- Description of the task -
Give back an exact copy of the lines in the records below, from the line that has "Task: Add child item to outputList" through the line that has "Task: Open the Charts panel", and nothing besides.

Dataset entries
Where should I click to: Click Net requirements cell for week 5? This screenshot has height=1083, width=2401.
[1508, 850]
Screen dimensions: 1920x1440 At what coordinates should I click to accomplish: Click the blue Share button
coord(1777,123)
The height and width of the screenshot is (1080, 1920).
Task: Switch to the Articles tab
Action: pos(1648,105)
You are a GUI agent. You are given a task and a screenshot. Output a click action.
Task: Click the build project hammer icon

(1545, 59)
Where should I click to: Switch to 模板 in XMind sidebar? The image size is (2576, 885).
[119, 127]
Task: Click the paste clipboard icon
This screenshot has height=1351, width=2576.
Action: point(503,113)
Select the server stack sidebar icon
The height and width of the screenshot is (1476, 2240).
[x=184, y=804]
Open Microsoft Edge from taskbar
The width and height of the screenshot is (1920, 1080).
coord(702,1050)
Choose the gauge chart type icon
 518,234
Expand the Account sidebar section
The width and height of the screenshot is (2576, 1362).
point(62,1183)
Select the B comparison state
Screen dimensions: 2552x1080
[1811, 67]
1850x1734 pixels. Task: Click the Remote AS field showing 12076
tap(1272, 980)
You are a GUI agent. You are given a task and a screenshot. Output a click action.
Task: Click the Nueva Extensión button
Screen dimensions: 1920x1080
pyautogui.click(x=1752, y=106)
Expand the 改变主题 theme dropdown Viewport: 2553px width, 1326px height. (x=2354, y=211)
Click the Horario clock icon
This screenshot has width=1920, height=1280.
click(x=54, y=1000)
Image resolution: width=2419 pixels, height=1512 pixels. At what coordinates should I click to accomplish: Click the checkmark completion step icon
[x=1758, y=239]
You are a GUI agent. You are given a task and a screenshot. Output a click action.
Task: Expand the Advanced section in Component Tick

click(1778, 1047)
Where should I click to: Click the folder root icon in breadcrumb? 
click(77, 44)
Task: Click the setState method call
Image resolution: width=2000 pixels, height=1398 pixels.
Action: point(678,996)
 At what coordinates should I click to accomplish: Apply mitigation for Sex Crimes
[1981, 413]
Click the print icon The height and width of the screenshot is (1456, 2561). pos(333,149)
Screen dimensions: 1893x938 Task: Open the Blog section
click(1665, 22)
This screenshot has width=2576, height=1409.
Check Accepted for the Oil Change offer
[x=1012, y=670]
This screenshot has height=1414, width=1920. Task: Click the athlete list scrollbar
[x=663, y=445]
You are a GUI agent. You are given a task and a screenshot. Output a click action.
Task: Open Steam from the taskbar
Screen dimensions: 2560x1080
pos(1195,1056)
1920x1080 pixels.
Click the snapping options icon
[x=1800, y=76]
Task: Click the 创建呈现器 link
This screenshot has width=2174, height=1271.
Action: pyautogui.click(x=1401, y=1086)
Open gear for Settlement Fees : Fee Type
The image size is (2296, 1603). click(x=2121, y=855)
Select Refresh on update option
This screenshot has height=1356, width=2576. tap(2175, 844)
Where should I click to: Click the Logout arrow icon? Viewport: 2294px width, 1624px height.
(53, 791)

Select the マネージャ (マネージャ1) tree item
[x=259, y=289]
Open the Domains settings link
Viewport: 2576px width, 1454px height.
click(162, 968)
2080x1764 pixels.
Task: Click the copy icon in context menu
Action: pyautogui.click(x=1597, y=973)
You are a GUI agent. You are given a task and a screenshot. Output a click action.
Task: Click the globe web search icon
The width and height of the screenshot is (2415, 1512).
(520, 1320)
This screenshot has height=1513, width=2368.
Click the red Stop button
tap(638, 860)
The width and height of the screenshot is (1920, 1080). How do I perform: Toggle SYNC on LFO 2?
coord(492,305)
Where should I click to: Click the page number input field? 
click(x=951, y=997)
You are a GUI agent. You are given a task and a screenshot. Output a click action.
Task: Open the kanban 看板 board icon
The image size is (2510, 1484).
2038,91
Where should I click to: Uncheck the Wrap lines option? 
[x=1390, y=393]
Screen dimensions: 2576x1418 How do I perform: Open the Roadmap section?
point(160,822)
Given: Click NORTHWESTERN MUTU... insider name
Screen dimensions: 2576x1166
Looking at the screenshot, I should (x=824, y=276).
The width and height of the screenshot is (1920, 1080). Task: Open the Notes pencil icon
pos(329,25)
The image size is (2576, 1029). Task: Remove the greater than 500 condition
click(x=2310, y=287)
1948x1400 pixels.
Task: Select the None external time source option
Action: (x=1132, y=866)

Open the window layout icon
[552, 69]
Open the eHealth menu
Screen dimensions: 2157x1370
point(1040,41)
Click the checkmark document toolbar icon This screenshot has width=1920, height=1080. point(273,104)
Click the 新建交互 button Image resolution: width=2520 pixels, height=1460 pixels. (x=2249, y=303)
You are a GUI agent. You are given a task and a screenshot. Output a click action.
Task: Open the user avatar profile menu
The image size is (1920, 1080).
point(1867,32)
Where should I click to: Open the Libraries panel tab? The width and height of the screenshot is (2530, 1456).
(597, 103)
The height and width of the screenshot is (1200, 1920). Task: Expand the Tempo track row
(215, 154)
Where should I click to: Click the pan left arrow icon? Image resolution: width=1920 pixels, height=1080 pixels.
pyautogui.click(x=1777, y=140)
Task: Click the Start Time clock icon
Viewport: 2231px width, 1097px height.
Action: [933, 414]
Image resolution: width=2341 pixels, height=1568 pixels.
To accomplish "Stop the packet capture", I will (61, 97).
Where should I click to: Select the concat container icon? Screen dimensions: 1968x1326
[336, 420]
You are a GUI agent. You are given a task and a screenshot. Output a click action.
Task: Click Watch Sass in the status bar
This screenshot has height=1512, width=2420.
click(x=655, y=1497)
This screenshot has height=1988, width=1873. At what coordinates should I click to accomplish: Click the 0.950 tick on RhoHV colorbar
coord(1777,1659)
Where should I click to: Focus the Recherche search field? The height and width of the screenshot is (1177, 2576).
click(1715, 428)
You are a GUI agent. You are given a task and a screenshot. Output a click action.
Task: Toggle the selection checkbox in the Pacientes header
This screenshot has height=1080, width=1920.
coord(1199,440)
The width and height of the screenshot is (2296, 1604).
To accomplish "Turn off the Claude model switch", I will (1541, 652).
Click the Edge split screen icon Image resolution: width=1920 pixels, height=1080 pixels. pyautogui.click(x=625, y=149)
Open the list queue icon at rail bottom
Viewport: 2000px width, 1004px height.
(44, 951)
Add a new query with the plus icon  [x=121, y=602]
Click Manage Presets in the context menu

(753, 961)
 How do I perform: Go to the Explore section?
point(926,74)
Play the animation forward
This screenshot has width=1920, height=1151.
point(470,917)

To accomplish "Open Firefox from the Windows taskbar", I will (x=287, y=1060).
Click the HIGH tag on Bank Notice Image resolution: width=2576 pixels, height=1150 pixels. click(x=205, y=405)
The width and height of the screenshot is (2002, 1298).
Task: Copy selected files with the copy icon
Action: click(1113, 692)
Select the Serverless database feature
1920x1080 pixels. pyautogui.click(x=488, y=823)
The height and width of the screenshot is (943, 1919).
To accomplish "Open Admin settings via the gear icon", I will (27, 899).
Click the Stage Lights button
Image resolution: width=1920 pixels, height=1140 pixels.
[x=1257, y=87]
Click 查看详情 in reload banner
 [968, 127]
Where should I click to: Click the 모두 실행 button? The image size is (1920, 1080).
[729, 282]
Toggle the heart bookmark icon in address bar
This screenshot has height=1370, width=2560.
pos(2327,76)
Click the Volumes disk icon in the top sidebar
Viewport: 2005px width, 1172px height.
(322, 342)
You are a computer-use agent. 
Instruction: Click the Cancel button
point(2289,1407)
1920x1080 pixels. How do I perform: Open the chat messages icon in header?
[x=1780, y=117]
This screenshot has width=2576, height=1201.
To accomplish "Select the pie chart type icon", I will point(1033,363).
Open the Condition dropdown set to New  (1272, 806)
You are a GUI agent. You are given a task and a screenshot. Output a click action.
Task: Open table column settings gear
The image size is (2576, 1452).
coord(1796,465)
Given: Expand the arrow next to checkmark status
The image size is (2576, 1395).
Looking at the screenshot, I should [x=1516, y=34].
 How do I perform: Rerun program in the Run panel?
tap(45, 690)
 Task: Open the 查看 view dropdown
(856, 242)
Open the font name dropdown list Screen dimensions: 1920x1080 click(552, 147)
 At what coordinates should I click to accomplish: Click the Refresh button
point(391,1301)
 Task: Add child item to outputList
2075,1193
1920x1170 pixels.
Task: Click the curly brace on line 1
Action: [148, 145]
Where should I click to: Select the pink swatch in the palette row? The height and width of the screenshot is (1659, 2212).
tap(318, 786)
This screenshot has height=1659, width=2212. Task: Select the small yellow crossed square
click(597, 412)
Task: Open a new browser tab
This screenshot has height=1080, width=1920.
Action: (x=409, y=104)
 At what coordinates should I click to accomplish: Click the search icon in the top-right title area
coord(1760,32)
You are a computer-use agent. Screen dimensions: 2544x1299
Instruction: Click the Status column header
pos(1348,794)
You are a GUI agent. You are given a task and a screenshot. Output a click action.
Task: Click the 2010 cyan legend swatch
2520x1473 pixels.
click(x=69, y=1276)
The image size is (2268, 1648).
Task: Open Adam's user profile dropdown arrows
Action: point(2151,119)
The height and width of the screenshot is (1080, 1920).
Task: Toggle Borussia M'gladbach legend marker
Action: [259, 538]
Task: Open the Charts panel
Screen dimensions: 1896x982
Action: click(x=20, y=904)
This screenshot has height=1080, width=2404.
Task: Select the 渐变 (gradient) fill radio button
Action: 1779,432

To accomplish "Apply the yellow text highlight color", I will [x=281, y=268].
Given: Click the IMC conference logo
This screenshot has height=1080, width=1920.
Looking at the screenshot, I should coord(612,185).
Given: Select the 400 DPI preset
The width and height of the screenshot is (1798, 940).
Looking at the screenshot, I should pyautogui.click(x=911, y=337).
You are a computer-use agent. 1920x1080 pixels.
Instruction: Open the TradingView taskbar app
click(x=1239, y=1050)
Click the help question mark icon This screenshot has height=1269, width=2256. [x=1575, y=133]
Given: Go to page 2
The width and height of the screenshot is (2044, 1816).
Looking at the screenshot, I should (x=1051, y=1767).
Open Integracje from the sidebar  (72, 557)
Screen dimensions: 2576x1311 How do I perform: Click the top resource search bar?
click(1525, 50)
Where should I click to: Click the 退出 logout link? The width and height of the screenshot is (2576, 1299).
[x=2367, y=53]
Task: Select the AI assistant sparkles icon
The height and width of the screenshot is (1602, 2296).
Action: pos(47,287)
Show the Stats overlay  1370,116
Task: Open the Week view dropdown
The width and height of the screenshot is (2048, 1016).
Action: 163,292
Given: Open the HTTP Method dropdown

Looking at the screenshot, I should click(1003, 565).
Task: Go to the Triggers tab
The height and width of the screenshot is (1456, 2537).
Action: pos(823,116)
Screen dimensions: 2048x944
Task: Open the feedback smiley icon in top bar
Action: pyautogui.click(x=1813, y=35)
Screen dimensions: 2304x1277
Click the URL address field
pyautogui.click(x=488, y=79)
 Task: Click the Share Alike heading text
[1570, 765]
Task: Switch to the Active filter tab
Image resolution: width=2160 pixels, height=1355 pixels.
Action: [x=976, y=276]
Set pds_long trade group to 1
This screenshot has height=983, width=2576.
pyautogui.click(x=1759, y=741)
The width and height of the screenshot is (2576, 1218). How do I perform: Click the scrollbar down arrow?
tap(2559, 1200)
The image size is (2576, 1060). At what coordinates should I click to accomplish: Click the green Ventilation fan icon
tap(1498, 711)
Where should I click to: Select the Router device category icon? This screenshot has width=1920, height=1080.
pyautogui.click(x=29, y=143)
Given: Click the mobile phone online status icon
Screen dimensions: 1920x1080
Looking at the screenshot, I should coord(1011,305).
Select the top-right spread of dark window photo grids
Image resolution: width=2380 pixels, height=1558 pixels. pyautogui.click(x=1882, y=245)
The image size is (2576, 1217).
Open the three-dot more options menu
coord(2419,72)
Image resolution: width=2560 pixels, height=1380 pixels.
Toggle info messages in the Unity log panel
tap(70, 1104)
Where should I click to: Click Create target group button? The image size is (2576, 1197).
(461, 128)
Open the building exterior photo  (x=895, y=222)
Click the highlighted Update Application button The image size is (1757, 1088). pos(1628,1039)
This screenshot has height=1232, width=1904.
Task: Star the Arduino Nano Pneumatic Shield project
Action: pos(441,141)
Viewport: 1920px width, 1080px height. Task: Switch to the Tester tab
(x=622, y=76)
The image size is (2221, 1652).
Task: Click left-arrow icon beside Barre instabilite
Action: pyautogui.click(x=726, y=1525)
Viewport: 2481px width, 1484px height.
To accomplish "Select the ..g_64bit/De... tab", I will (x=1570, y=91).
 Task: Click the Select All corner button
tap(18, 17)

- Solution to this problem -
 Task: Add child item to outputList
2075,1193
1920x1170 pixels.
Task: Click the curly brace on line 1
Action: [148, 145]
Where should I click to: Select the pink swatch in the palette row? The height and width of the screenshot is (1659, 2212).
tap(318, 786)
This screenshot has height=1659, width=2212. Task: Select the small yellow crossed square
click(597, 412)
Task: Open a new browser tab
This screenshot has height=1080, width=1920.
Action: (x=409, y=104)
 At what coordinates should I click to accomplish: Click the search icon in the top-right title area
coord(1760,32)
You are a computer-use agent. Screen dimensions: 2544x1299
Instruction: Click the Status column header
pos(1348,794)
You are a GUI agent. You are given a task and a screenshot. Output a click action.
Task: Click the 2010 cyan legend swatch
2520x1473 pixels.
click(x=69, y=1276)
The image size is (2268, 1648).
Task: Open Adam's user profile dropdown arrows
Action: point(2151,119)
The height and width of the screenshot is (1080, 1920).
Task: Toggle Borussia M'gladbach legend marker
Action: [259, 538]
Task: Open the Charts panel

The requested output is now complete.